In a rural area of the central Gaza Strip, Eyad Najjar plucks organic carrots from the sandy soil of his tiny farm. Najjar no longer uses fertilizers or pesticides for his plot, which also grows tomatoes, parsley, rocket, lettuce and spinach. Instead, a fishpond on the field's far edge delivers water rich in nutrients via drip irrigation.
Smiling, Najjar squeezes an almost-ripe fruit hanging from the branch of a lemon tree. "The onions and lemons are bigger and better," he says.
But Najjar is not part of a hip, green revolution. In Gaza, organic agriculture has grown out of a concern for safe supplies of food. When Hamas took control in 2007, Israel imposed a crippling blockade. Not only were a number of foods blocked from entering, but stocks of pesticides and fertilisers also dried up.
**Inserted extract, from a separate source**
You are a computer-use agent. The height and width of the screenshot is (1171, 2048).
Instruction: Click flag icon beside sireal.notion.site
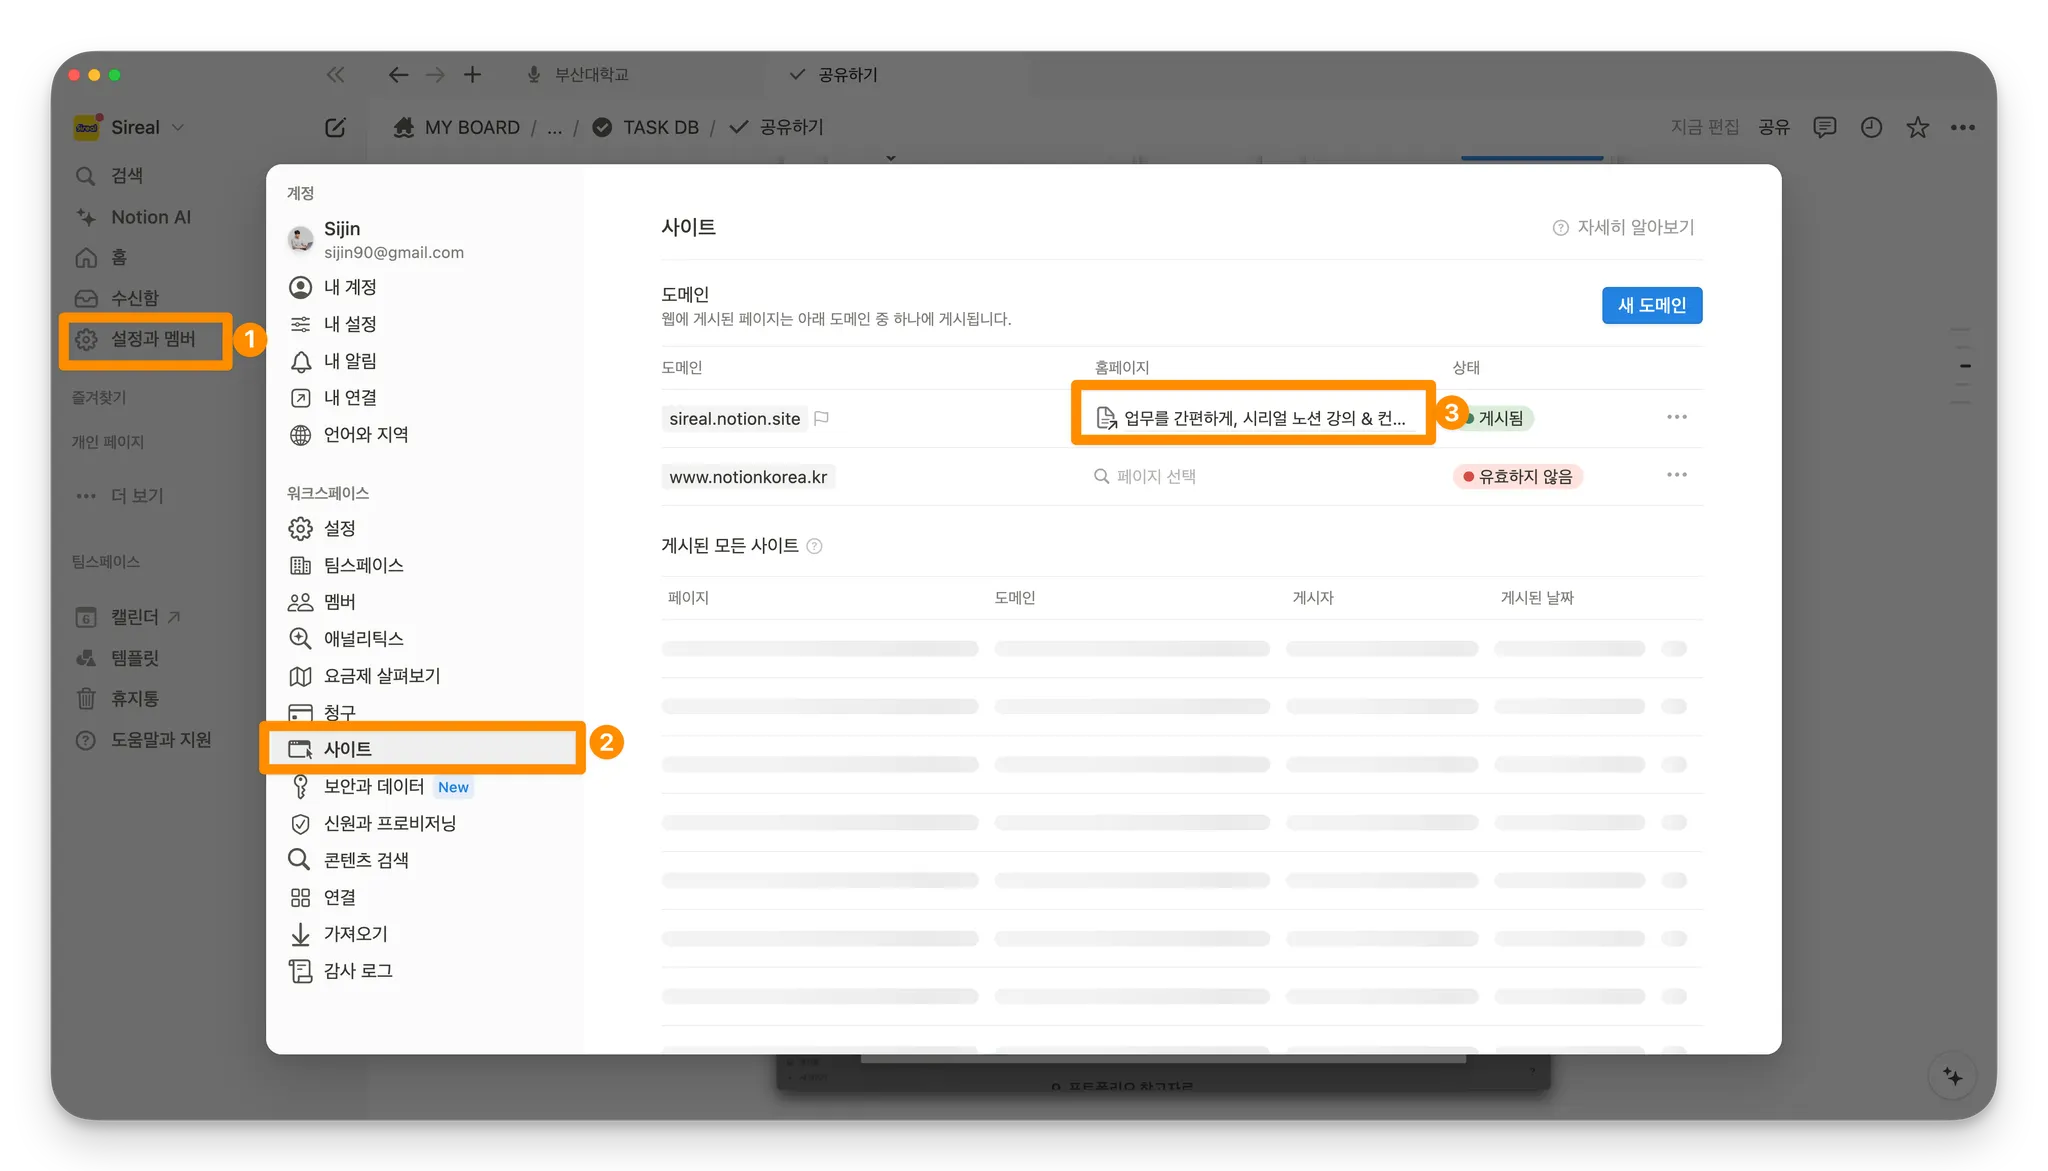822,418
Israeli officials have said militants can use agricultural chemicals to make rockets.
Food insecurity among Gaza's 1.6 million people rose, and 80% became reliant on food aid, according to the Word Food Programme. Najjar was one of them.
"The rule of thumb back then was that humanitarian items were let in, and if it was for economic development it was not," says Sari Bashi, director of Gisha, an Israeli rights organisation. "But agricultural goods have both humanitarian and economic elements."